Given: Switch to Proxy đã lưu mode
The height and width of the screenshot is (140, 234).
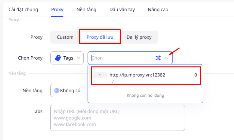Looking at the screenshot, I should pos(100,37).
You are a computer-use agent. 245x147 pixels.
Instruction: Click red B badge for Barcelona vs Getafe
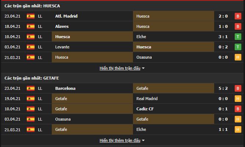[x=238, y=88]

....

Exercise instructions: Keep every word of the records above exactly, and return them with no pictures.

Written reply:
Given: Switch to Proxy đã lưu mode
The height and width of the screenshot is (140, 234).
Looking at the screenshot, I should pos(100,37).
You are a computer-use agent. 245x147 pixels.
Instruction: Click red B badge for Barcelona vs Getafe
[x=238, y=88]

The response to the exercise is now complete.